[Collected data]
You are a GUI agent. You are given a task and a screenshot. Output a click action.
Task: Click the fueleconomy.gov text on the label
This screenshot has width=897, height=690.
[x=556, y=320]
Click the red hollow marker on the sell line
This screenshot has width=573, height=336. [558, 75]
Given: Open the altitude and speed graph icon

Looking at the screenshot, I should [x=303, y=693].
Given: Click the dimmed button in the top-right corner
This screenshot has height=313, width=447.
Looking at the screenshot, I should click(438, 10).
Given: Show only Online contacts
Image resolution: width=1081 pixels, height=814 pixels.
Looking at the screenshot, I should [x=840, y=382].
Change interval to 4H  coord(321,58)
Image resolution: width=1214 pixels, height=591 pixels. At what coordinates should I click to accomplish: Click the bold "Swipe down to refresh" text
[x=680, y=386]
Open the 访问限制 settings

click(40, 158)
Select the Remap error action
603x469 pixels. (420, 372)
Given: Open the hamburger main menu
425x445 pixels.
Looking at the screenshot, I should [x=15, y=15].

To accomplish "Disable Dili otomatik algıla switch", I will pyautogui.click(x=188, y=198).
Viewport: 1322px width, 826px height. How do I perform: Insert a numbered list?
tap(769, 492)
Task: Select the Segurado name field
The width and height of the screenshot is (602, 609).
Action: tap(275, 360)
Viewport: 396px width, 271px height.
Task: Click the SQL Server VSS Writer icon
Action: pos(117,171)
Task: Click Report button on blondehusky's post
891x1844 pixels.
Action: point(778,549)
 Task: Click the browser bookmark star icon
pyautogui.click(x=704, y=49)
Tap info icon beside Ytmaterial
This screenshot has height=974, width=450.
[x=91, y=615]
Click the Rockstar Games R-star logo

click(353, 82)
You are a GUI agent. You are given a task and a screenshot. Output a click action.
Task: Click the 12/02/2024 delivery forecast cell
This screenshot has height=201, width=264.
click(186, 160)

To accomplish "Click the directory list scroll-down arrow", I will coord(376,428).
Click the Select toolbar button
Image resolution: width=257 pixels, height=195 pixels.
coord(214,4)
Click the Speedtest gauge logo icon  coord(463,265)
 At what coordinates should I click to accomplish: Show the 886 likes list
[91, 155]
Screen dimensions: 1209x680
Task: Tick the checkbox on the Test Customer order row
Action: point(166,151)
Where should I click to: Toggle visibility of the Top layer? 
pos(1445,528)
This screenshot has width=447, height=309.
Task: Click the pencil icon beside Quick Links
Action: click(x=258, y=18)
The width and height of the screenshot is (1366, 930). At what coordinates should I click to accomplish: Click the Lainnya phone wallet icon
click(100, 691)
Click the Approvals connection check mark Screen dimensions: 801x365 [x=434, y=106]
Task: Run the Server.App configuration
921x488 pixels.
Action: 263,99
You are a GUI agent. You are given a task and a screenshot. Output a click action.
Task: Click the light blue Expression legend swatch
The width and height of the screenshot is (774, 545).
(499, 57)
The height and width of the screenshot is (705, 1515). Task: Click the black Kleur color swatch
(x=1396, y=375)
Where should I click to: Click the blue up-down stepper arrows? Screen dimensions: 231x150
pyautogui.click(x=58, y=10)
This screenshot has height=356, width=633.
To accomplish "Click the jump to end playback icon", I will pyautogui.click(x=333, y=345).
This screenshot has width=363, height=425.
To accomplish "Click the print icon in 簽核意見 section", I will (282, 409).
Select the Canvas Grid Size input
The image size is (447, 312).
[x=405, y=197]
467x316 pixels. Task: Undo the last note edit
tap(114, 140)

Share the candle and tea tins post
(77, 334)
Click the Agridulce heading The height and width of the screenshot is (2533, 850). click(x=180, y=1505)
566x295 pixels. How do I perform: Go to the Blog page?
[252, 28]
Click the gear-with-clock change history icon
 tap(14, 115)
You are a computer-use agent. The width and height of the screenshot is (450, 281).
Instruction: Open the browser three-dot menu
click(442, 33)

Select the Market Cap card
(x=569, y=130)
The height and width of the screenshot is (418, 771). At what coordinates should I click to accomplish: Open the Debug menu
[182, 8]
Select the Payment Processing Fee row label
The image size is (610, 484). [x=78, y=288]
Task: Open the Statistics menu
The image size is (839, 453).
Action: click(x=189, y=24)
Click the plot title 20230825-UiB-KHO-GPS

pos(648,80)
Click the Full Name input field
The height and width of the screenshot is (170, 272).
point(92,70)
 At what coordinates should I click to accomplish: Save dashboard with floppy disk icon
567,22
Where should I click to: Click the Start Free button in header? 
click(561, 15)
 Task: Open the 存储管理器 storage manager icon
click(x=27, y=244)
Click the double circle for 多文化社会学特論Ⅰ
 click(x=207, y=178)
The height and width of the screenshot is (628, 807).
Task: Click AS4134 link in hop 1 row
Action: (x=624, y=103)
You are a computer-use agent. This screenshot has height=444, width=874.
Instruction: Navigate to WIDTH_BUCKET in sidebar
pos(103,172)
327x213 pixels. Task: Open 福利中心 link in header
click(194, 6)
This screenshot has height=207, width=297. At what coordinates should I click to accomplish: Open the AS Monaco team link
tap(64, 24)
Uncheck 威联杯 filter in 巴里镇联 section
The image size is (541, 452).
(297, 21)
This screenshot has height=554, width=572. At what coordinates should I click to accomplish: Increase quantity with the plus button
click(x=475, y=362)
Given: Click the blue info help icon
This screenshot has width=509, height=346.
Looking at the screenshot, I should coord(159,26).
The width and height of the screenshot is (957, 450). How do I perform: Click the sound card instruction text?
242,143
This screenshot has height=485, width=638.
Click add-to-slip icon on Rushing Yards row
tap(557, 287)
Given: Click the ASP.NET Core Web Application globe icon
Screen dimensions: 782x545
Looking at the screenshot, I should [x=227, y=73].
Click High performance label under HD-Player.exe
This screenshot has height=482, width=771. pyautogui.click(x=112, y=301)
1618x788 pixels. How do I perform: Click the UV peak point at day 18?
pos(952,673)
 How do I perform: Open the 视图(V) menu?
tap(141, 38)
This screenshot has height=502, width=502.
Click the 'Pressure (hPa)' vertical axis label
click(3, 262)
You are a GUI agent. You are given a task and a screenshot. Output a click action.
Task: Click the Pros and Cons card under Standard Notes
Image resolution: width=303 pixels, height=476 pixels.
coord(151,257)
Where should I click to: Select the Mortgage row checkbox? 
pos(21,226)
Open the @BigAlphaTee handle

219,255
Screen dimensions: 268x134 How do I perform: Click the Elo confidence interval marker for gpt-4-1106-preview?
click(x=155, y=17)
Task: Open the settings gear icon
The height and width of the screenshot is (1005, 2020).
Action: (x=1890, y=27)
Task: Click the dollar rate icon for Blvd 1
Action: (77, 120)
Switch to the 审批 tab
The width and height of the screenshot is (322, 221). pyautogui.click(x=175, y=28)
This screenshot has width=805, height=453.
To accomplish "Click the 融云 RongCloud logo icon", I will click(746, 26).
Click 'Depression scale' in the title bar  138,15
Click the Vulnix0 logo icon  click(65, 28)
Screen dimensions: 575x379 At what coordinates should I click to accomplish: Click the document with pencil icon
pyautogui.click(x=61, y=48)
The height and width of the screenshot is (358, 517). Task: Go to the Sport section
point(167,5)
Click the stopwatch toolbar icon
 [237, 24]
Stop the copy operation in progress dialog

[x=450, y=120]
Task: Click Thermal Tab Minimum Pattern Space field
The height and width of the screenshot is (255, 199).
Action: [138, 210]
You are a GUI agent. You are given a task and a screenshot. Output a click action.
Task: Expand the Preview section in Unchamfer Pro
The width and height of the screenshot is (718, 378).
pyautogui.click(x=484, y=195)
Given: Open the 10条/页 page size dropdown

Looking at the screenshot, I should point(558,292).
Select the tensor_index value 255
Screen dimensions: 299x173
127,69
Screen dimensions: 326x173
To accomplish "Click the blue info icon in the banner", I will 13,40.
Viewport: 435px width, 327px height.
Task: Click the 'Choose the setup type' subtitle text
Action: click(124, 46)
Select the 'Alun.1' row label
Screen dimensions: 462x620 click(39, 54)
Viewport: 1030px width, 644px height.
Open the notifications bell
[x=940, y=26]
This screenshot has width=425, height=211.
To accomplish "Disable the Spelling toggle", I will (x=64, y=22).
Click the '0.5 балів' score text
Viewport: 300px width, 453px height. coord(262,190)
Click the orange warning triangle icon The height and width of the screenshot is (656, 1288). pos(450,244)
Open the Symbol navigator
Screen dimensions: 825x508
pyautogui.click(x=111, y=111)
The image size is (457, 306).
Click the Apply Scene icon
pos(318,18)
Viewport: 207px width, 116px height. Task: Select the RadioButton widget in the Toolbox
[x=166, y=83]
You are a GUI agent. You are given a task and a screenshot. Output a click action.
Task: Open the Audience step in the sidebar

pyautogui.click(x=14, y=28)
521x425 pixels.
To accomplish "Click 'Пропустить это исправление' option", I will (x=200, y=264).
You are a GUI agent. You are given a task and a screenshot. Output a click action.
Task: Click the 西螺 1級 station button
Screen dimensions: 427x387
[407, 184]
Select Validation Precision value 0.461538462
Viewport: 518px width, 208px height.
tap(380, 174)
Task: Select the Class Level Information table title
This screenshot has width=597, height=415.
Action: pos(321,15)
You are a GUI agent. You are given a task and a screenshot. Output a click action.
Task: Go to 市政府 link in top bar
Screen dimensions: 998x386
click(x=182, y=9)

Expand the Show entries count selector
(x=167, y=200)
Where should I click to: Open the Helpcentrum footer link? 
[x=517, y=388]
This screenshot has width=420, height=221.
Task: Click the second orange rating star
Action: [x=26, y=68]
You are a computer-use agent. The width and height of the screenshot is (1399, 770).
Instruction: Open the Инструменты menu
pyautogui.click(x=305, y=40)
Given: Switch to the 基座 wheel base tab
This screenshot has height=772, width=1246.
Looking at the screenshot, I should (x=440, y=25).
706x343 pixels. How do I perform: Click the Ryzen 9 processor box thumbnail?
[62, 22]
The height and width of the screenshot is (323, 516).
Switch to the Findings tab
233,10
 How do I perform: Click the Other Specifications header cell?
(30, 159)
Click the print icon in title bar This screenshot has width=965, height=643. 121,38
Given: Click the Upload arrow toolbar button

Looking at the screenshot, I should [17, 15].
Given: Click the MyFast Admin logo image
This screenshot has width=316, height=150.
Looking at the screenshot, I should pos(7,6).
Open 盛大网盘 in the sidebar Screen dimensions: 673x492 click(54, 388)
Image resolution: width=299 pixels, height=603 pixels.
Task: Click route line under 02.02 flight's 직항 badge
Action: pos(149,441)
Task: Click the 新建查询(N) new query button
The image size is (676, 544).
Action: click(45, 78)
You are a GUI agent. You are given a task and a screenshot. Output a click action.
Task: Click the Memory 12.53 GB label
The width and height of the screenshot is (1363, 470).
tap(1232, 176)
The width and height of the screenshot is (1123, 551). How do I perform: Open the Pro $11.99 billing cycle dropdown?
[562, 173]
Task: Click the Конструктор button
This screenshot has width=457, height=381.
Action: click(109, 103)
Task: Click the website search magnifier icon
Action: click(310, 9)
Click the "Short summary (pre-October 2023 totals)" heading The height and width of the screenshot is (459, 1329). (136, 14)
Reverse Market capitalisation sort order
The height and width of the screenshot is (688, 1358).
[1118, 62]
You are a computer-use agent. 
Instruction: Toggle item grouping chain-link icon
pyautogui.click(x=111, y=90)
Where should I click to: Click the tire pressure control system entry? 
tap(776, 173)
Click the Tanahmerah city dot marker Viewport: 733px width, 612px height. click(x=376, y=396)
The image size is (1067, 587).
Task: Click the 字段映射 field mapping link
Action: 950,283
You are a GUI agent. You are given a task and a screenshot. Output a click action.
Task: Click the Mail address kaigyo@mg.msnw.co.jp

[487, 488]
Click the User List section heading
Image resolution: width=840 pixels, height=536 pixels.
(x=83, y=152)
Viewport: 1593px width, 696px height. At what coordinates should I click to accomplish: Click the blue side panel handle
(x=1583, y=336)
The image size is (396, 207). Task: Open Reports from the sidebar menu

- WHAT THIS TASK INVOLVES: Search the records for the word "Disable" and copy every line where it occurs.

- TASK RESPONSE:
To accomplish "Disable Dili otomatik algıla switch", I will pyautogui.click(x=188, y=198).
To accomplish "Disable the Spelling toggle", I will (x=64, y=22).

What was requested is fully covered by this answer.